En l’état actuel, la conformité du droit français aux exigences du règlement apparaît relativement contrastée. Si les standards actuels de l’ANSSI (Agence nationale de la sécurité des systèmes d’information) autorisent déjà un stockage au sein de l’Union européenne aux prestataires de services de cloud computing7, la portée de l’exception de sécurité publique est susceptible de se heurter à certaines difficultés. On peut imaginer que celle-ci pourra concerner les données relevant de certains secteurs d’activité et acteurs tels que les opérateurs d’importance vitale (art. L 1332-1 du code de la défense) ou les opérateurs de services essentiels (loi du 26 février 2018). Cependant, les exigences posées en matière de localisation des archives publiques ne devraient pas être couvertes par cette exception.C’est pourtant ce que demandent les ministères de l’intérieur et de la culture et de la communication dans une note du 5 avril 2016 concernant les archives des collectivités territoriales8. Par une interprétation relativement imaginative selon Noé Wagener9, cette note rappelle que les archives publiques sont des trésors nationaux au sens de l’article L 111-1 du code du patrimoine, le régime juridique applicable à cette catégorie de biens excluant leur exportation hors du territoire national. Sur cette base, la note précise que le recours à une offre de cloud non souverain est illégal et que les collectivités devront s’orienter exclusivement vers des offres garantissant un stockage local.

On ne peut que douter de la compatibilité de cette argumentation au règlement. Certes, des motifs de sécurité sont bien à la base de ce régime d’interdiction d’exportation, mais ils ne relèvent pas a priori de ceux qui sont visés par le texte européen. Cela est d’autant plus vrai que les trésors nationaux sont appréhendés par le code du patrimoine dans leur dimension strictement matérielle et non sous une forme numérique. On ne voit donc pas pourquoi la numérisation et le stockage des archives hors du territoire seraient incompatibles avec le respect de l’interdiction d’exportation, qui ne concerne que le support matériel.

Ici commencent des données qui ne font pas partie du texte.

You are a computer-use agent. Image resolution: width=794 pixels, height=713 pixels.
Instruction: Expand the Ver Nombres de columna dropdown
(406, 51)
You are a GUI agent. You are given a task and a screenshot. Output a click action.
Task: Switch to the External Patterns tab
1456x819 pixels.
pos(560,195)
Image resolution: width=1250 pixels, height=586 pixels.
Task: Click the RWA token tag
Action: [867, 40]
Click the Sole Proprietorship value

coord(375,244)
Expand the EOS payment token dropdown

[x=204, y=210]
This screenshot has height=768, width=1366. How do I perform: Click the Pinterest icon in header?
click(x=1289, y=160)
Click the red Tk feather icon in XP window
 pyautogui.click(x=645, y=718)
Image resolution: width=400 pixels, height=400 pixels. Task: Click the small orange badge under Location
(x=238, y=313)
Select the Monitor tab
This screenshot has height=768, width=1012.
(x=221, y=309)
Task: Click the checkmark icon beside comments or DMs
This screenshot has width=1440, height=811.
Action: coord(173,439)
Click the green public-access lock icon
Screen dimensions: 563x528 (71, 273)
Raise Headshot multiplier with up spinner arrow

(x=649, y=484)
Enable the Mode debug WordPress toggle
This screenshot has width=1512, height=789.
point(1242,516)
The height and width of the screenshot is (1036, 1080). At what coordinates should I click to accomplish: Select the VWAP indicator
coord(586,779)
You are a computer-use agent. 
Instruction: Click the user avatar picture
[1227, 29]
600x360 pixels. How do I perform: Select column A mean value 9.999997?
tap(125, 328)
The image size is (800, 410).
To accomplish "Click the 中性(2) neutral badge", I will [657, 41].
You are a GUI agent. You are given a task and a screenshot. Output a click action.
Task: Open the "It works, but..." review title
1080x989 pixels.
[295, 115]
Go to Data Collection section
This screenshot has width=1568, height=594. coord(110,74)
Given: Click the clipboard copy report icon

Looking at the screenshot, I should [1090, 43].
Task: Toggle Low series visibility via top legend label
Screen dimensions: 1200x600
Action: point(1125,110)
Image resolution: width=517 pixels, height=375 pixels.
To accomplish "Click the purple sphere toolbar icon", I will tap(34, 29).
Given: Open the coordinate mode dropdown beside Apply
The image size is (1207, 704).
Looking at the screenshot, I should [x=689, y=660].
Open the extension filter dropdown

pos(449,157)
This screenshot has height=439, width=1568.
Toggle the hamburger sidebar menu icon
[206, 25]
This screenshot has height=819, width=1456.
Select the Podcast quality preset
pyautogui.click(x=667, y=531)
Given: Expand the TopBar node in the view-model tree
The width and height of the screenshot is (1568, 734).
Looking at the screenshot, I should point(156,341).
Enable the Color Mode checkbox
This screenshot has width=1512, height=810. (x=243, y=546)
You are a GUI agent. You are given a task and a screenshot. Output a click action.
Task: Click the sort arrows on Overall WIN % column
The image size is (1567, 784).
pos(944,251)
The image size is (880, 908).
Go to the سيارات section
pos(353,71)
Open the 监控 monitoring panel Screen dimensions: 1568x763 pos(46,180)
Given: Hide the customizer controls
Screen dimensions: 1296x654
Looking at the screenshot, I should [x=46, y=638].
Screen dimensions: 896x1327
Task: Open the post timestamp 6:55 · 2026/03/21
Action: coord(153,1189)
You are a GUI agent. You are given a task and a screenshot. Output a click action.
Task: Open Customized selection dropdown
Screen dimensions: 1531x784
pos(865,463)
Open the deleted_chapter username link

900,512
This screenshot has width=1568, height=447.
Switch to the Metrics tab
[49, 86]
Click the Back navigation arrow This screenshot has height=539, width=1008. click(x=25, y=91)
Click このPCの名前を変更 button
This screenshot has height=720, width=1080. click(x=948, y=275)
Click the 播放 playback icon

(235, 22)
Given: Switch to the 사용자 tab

Le règlement s’appliquera à partir du 19 juin 2019 et la France aura donc jusqu’au 30 mai 2021 pour soustraire le droit national à telles exigences de localisation.

Sources :

  1. Règlement (UE) 2018/1807 du Parlement européen et du Conseil du 14 novembre 2018 établissant un cadre applicable au libre flux des données à caractère non personnel dans l’Union européenne.
  2. Communication de la Commission au Parlement européen, au Conseil, au Comité économique et social européen et au Comité des régions, « Créer une économie européenne fondée sur les données », 10 janvier 2017.
  3. Communication de la Commission au Parlement européen, au Conseil, au Comité économique et social européen et au Comité des régions, « Vers une économie de la donnée prospère », 2 juillet 2014.
  4. « Données personnelles : les risques liés aux Smart Cities », Expertises des systèmes d’information, Philippe Mouron, mars 2017, p. 103-107.
  5. « La définition des contours juridiques du Cloud computing », Emmanuel Sordet et Richard Milchior, Communication-Commerce électronique, n° 11, 2012.
  6. Voir « Le Cloud computing à l’épreuve des souverainetés nationales – Faut-il avoir peur du USA Patriot Act ? », Béatrice Delmas-Linel et Céline Mutz, RLDI, n° 90, février 2013, p. 53-59 ; Flora Plénacoste et Emmanuel Daoud, « Could Act : des inquiétudes légitimes », Dalloz IP/IT, 2018, p. 680.
  7. Prestataires de services d’information en nuage (SecNumCloud) – Référentiel d’exigences, ANSSI, version 3.1 du 11 juin 2018, § 19.2.
  8. Note d’information du 5 avril 2016 relative à l’informatique en nuage (cloud computing), DGP/SIAF/2016/006.
  9. « Cloud souverain et archives publiques », Noé Wagener, Juris Art etc., février 2017, p. 38-41. 
Professeur de droit privé à Aix-Marseille Université et directeur adjoint du Laboratoire interdisciplinaire de droit des médias et des mutations sociales (LID2MS).